§ Task objective
Below are records with pictures. Transcribe exactly, and only, the lines from the line with "This screenshot has width=563, height=507." to the line with "Click the Globex column header", both ends included, but not the pictures.

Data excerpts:

--------------------------------------------------

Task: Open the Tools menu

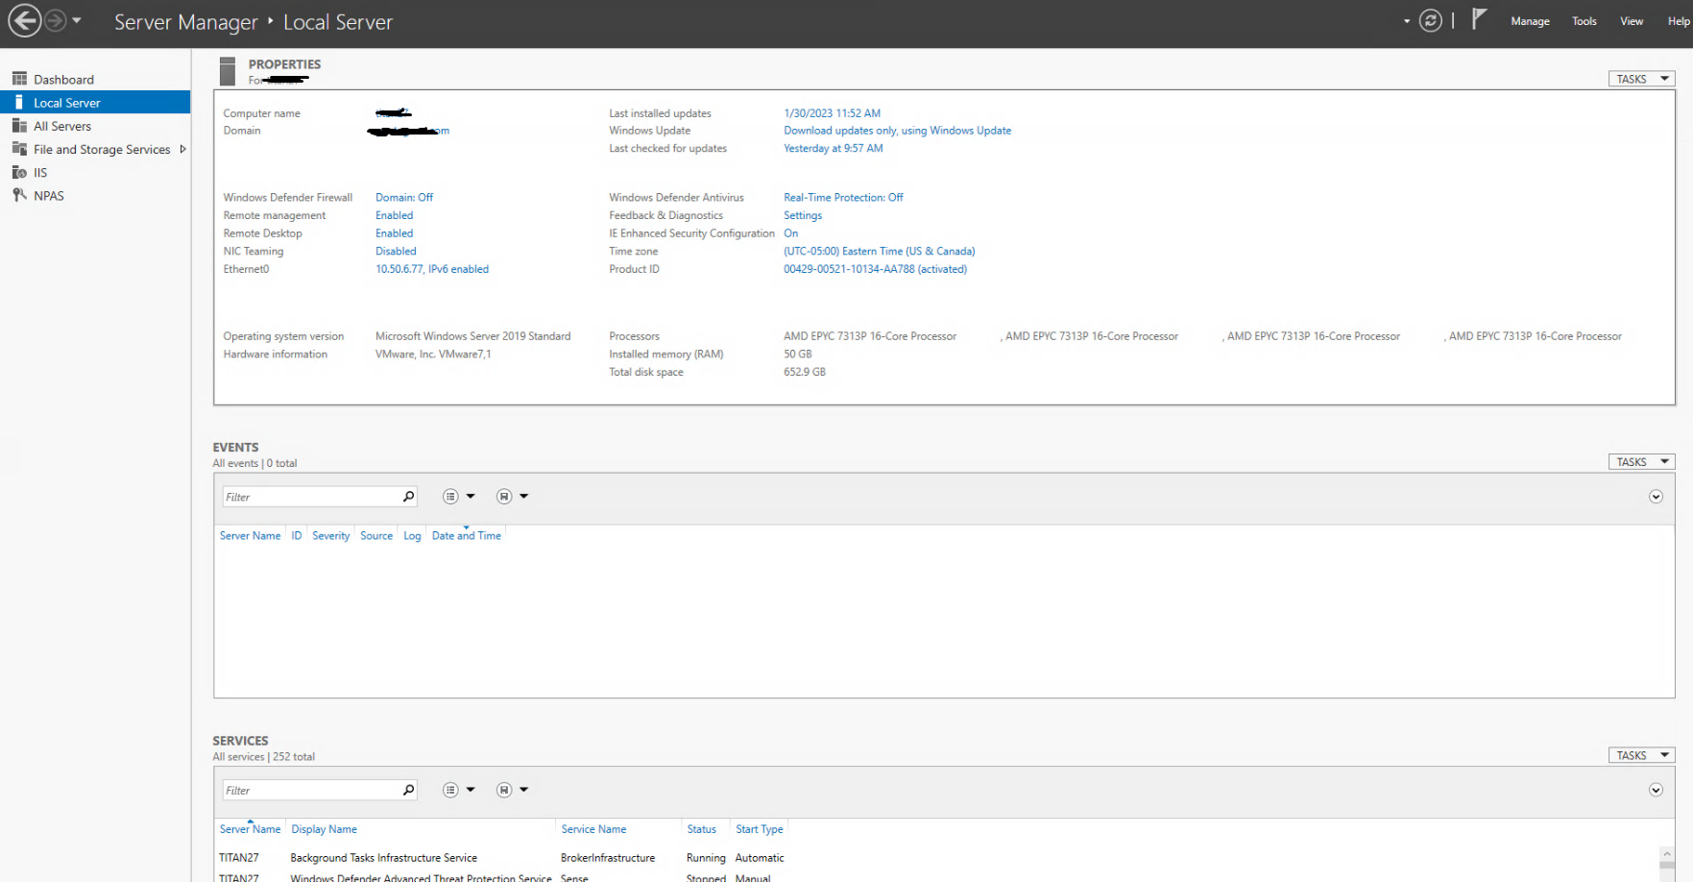Action: (x=1584, y=21)

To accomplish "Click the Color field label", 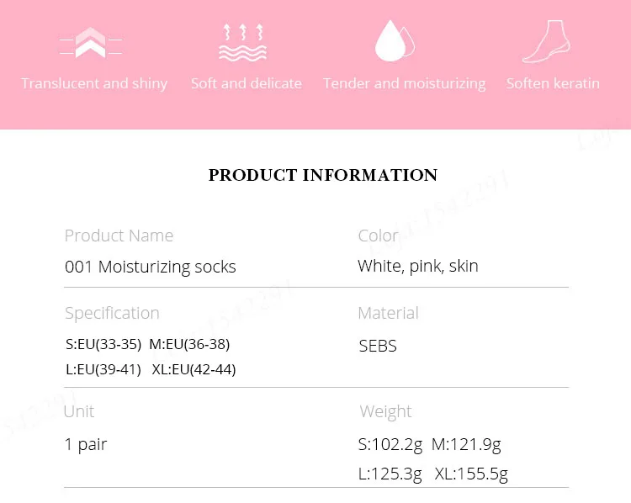I will click(x=378, y=236).
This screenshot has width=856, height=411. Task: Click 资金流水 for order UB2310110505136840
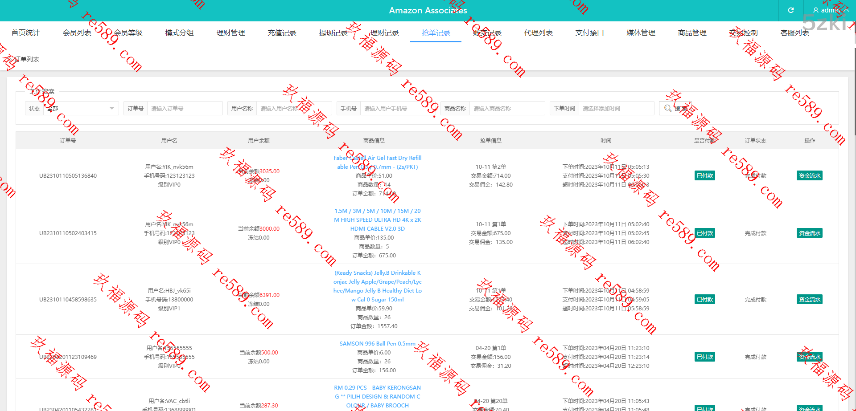[809, 175]
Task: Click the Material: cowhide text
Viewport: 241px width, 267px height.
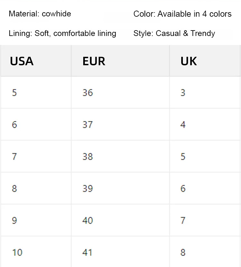Action: point(40,14)

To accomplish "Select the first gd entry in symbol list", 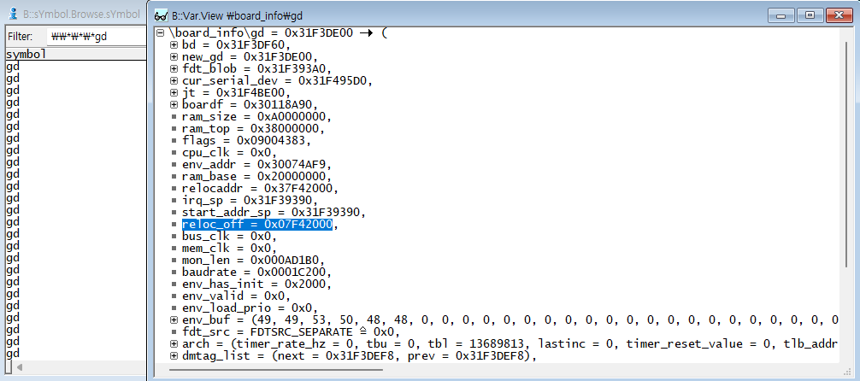I will (13, 66).
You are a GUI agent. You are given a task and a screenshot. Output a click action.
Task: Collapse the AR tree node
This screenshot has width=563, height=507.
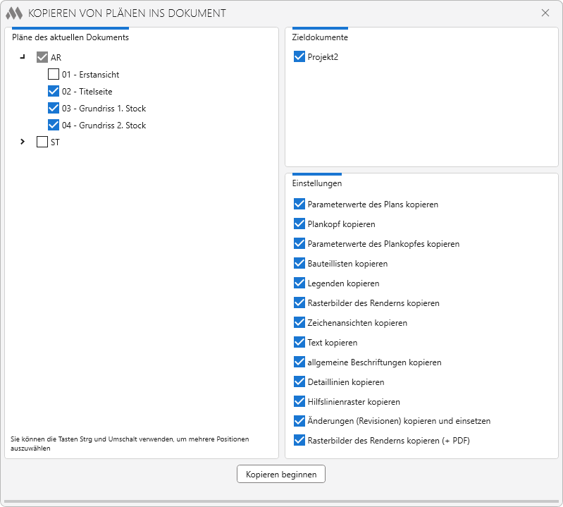pyautogui.click(x=23, y=57)
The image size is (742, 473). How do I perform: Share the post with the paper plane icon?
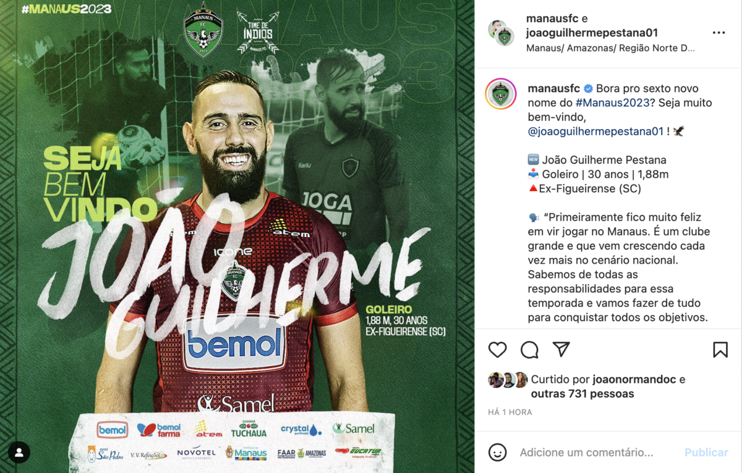pos(561,350)
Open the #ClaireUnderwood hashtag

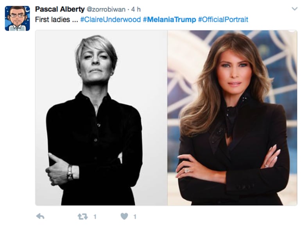pyautogui.click(x=110, y=19)
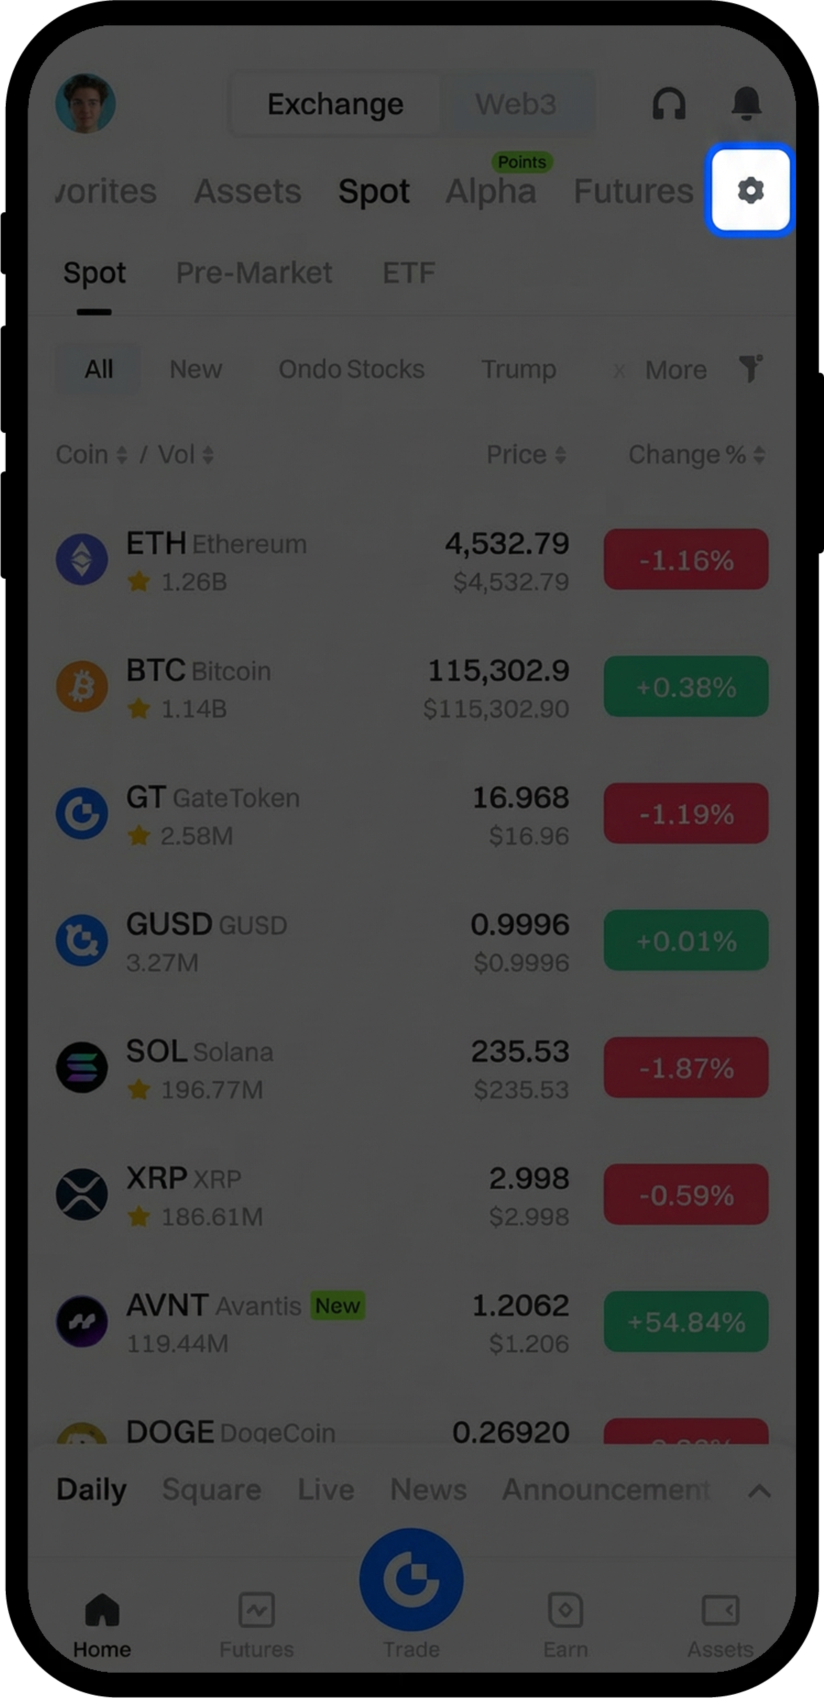This screenshot has height=1698, width=824.
Task: Tap the central Trade logo button
Action: click(x=411, y=1580)
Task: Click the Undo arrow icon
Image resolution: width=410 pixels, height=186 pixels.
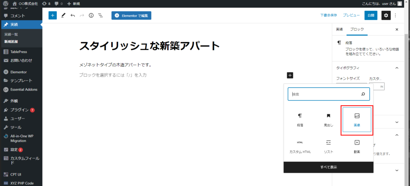Action: coord(72,16)
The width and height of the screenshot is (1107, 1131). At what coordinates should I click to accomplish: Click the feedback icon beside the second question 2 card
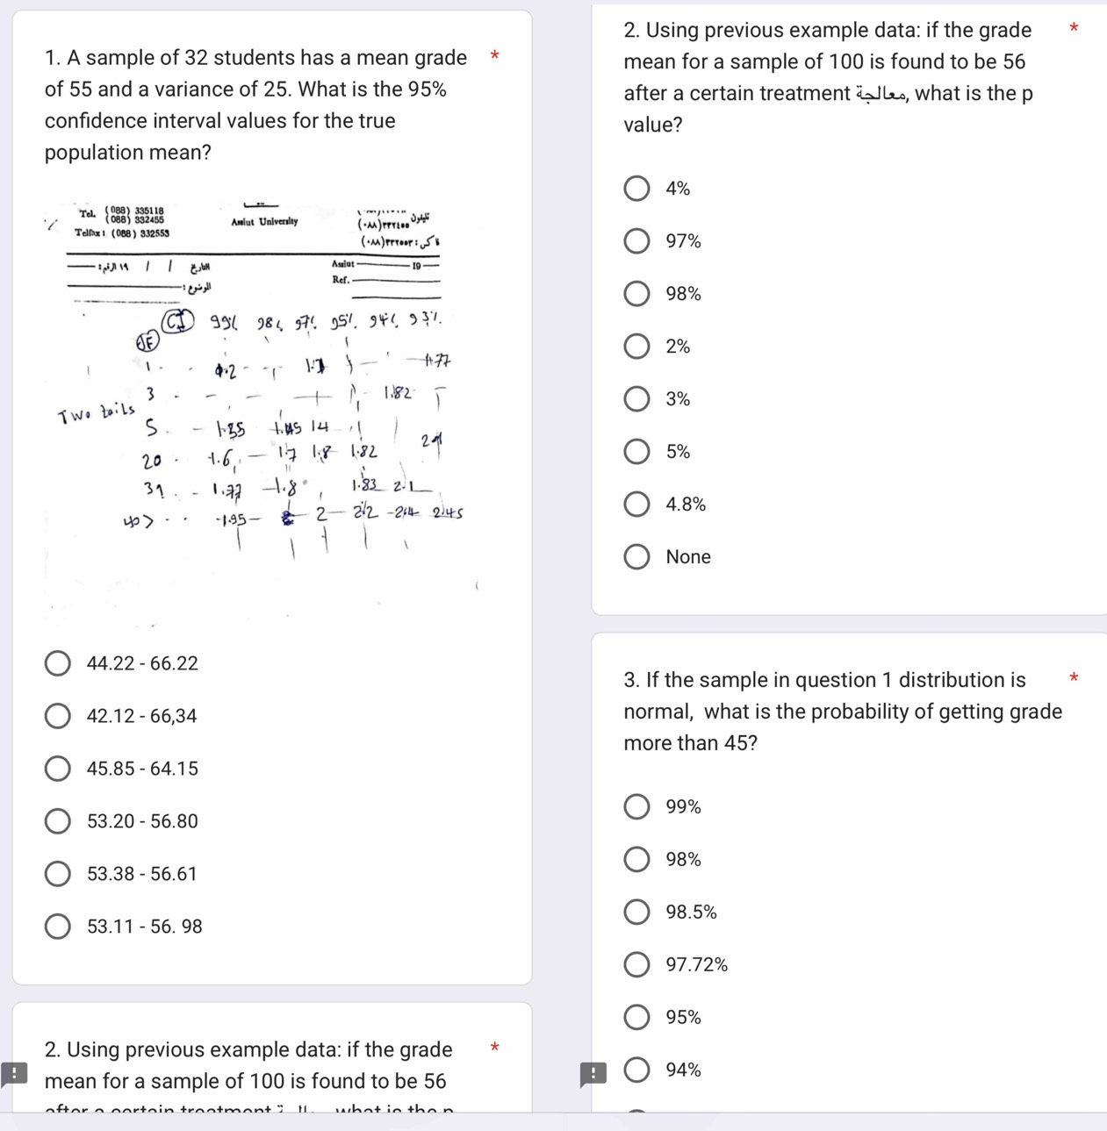click(14, 1074)
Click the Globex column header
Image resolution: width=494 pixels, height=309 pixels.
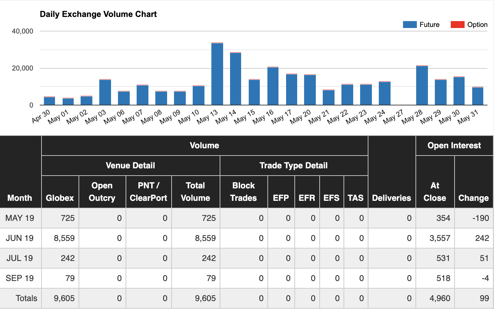[x=60, y=198]
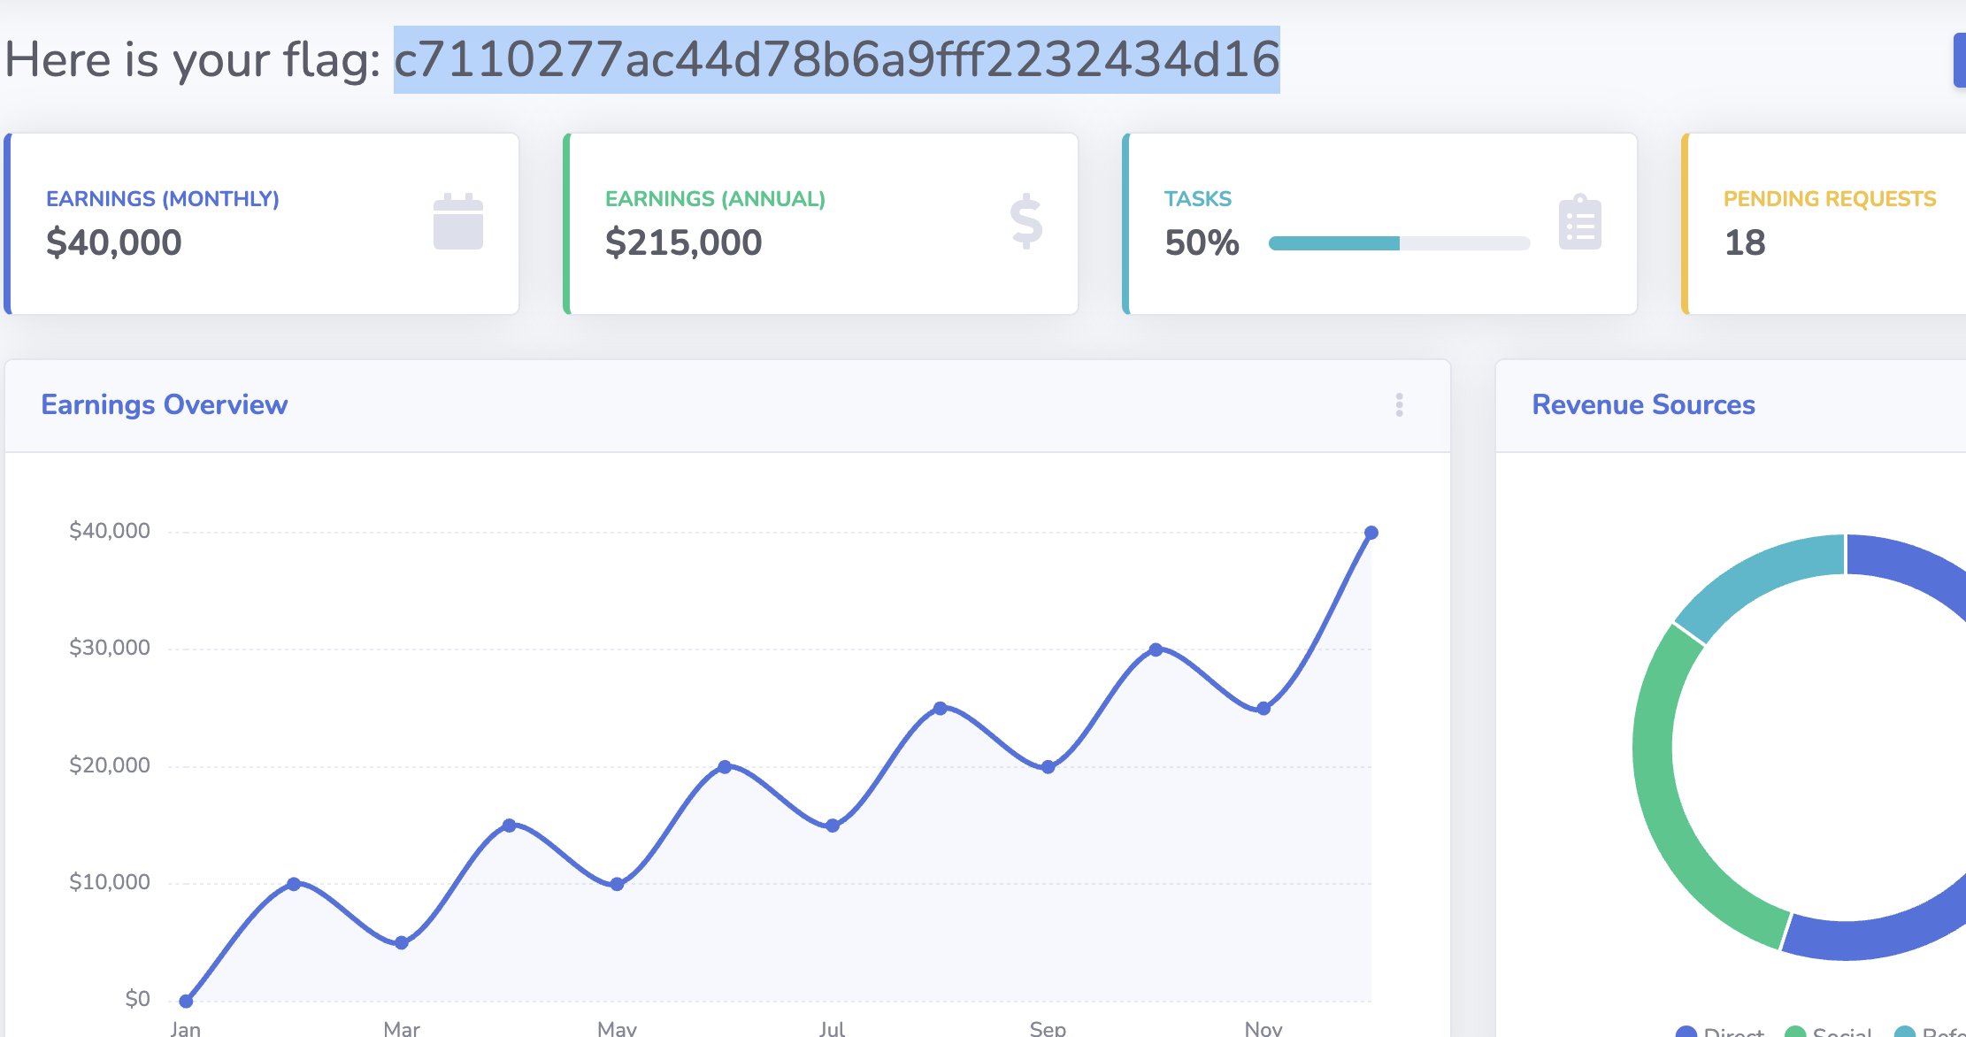The height and width of the screenshot is (1037, 1966).
Task: Click the data point above the Mar label
Action: coord(402,942)
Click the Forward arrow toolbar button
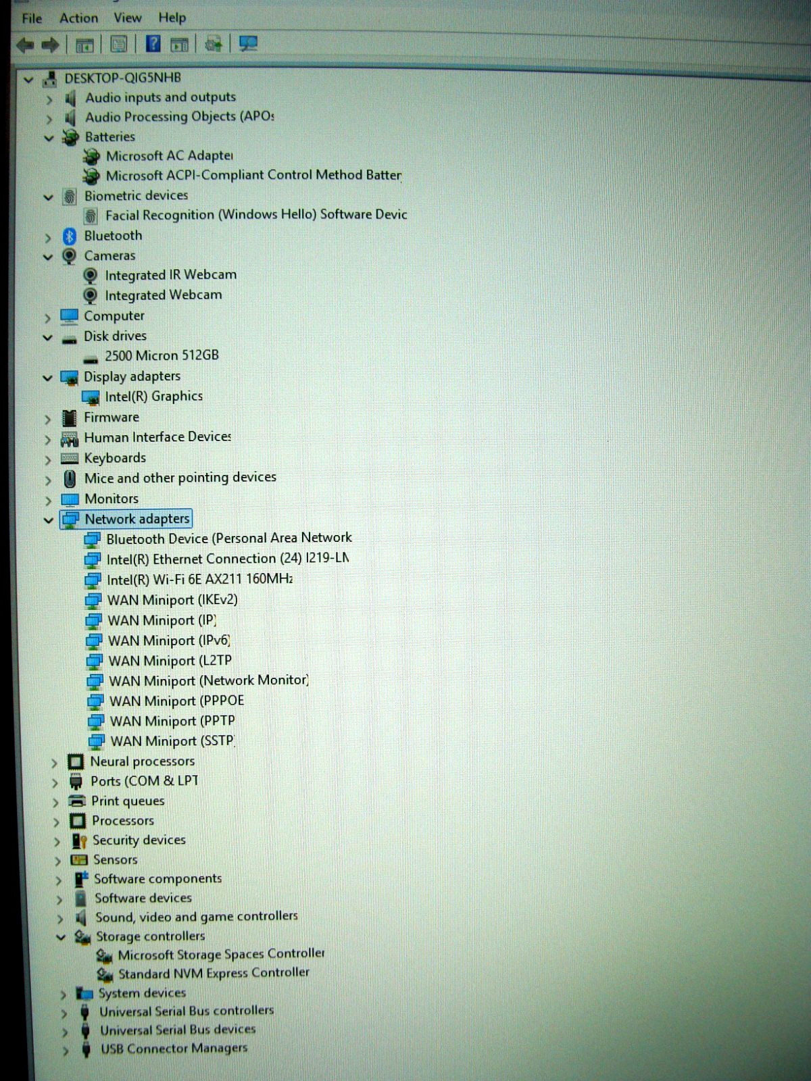 (x=51, y=45)
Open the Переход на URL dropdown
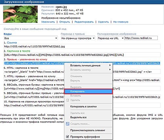164x140 pixels. coord(111,38)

--------------------------------------------------

§ Solution for this task
This screenshot has width=563, height=507.
pyautogui.click(x=23, y=57)
The image size is (742, 473). How do I perform: Share the post with the paper plane icon?
pos(561,350)
Open the #ClaireUnderwood hashtag

pyautogui.click(x=110, y=19)
This screenshot has height=1698, width=824.
Task: Tap the central Trade logo button
Action: click(x=411, y=1580)
Task: Click the Undo arrow icon
Image resolution: width=410 pixels, height=186 pixels.
Action: coord(72,16)
The width and height of the screenshot is (1107, 1131). At what coordinates should I click to accomplish: Click the feedback icon beside the second question 2 card
click(14, 1074)
Click the Globex column header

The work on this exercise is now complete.